Browns Ferry, Fort Calhoun Draw More NRC Oversight in Mid-Cycle Assessment

In its mid-year review of safety at American power reactors, the Nuclear Regulatory Commission reported that 91 of the 104 reactors in operation fell within the agency's highest safety rating. Six plants are slated to receive further inspections following up on items of low safety significance. And a further four plants will receive more intensive scrutiny following events that the agency feels represent a degraded safety cornerstone.


NRC 2011 Mid-Cycle Assessment: U.S Nuclear Plants Subject to Additional Oversight as of Sept. 6

NRC Action Matrix Column:


Regulatory Response

(One or two items of low safety significance)

Byron 2, Cooper, Ginna, Millstone 2, Prairie Island 1, Robinson 2
Degraded Safety Cornerstone Perry 1, Susquehanna 1
Multiple/Repetitive Degraded Safety Cornerstone Browns Ferry 1, Fort Calhoun
Unacceptable Performance


The NRC issues yearly, biannual and quarterly assessments of plant safety, updating its Action Matrix continuously as operators address issues to inspectors' satisfaction. The 2010 annual assessment did not include any plants in the Multiple/Repetitive Degraded Cornerstone column.

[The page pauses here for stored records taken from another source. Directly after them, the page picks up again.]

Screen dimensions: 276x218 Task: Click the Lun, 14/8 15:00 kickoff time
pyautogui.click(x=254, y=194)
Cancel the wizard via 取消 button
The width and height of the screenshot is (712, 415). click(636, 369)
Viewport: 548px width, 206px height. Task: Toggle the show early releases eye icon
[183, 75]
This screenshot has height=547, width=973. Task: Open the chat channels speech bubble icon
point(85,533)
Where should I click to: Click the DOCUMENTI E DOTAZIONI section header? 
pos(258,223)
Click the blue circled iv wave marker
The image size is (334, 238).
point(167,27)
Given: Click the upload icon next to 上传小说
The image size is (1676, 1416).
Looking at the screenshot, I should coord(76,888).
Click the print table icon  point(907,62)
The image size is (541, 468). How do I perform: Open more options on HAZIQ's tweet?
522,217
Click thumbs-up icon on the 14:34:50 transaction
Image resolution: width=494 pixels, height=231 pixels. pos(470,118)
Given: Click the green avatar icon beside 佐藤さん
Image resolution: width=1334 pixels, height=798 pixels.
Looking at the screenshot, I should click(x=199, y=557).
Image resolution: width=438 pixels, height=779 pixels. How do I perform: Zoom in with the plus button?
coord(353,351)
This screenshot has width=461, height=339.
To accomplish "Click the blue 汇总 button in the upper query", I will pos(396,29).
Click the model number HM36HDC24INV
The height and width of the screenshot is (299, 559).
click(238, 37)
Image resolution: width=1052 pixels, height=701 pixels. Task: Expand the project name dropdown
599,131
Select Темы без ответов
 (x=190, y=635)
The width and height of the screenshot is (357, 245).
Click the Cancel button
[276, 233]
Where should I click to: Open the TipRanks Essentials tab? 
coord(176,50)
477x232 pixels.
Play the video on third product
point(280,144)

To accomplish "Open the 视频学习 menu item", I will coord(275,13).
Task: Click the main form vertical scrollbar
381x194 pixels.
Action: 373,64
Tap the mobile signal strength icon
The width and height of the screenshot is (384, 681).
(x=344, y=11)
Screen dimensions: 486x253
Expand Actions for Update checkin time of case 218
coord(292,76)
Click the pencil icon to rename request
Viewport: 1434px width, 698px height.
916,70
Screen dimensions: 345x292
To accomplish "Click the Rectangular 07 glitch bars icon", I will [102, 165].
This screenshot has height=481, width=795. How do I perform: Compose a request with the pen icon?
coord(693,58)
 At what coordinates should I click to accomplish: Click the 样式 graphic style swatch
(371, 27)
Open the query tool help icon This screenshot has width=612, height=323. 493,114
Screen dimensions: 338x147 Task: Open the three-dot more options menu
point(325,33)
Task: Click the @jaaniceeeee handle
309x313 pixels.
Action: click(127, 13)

This time around, though,  Browns Ferry and Fort Calhoun will receive what NRC describes as its "highest level of attention" following events in 2010 and the first half of this year.

The Omaha Public Power District's Fort Calhoun received a yellow finding in June, 2010, when the NRC determined its plan for sandbagging to protect the plant's intake structure and auxiliary building in the event of a flood failed to meet technical specifications. NRC also issued the plant a white finding in January after an M2 trip contactor failed from damaged caused by loose shading coils. The plant has put in place a corrective action plan, and an OPPD spokesman was quoted as saying much of the work to resolve the issues has been completed, although plant staff faced delays following flooding that shut down the reactor for much of the summer.

Browns Ferry unit 1, operated by the Tennessee Valley Authority, was issued a red finding by regulators last October after a broken valve was discovered in its emergency core cooling system - injection/spray subsystem. The NRC found the safety equipment was not fixed in a timely fashion. In response, an NRC official told Nashville Public Radio that a team of 14 inspectors will visit the site for two weeks this month, with additional inspections scheduled for the following three months.